Nombreux sont les chercheurs qui ont tenté de mettre en évidence les liens entre morphologie urbaine, densité et émission de gaz à effets de serre. L’argument principal de ces recherches est qu’une organisation de la ville réduisant le besoin de déplacements peut engendrer des économies d’énergie considérables (Newman et Kenworthy 1989; S. Owens 1991; Camagni, Gibelli et Rigamonti 2002). Les facteurs tels que la densité urbaine et le degré de mixité entre les différents types d’usage des sols sont ainsi considérés comme fondamentaux. Aussi, la séparation physique des activités y est considérée comme influençant de manière prédominante les besoins de mobilité. Les travaux de Newman et Kenworthy constituent une référence en la matière. Dans Cities and automobile dependance, les deux chercheurs australiens ont étudié la relation entre la consommation de pétrole liée aux transports par habitant et la densité de population, dans 37 grandes villes mondiales : en Australie, au Canada, aux Etats-Unis, en Europe et en Asie.

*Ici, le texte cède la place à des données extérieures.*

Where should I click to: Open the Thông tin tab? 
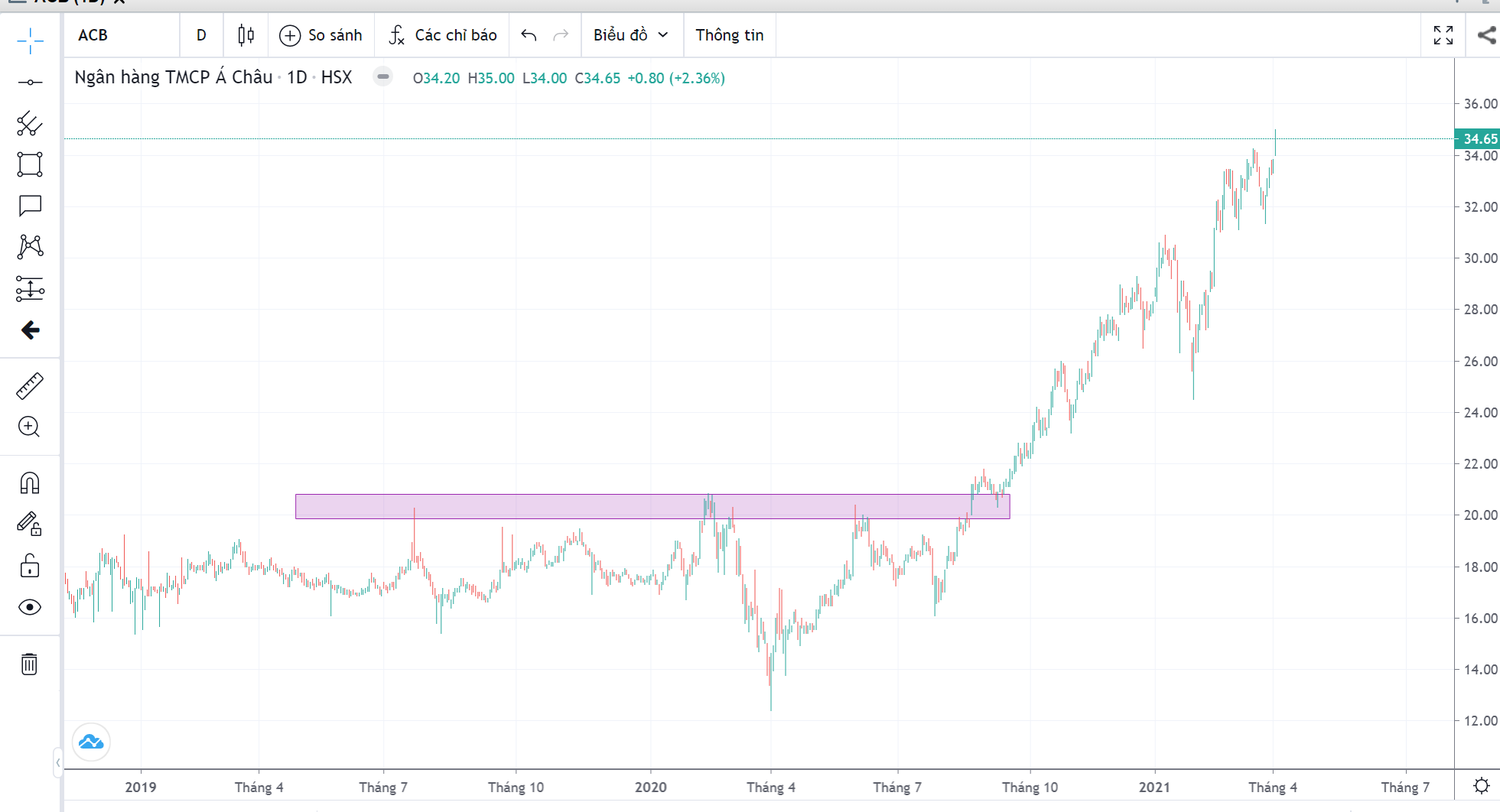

Ils mettent en évidence une corrélation négative existant entre densité de population et consommation énergétique liée aux transports (Newman et Kenworthy 1989). Les villes dont les densités de population sont les plus faibles et dont les taux de consommation sont les plus élevés sont les villes étatsuniennes. Les villes européennes se montrent, dans cette étude, relativement économes en énergie mais la palme revient à la ville de Hong Kong, qui s’avère de loin être la plus efficace. En conclusion de leurs travaux, Newman et Kenworthy recommandent, sans ambiguïté, la mise en œuvre de politiques urbaines promouvant la compacité urbaine et l’utilisation des transports publics.
Leurs résultats ont été largement mobilisés en Europe, au-delà même de la seule sphère scientifique. La « courbe de Newman et Kenworthy » fait en outre office de justification dans de nombreux documents politico-scientifiques, notamment dans le « Livre vert sur l’environnement urbain » de la Communauté Européenne (Communauté Européenne 1990).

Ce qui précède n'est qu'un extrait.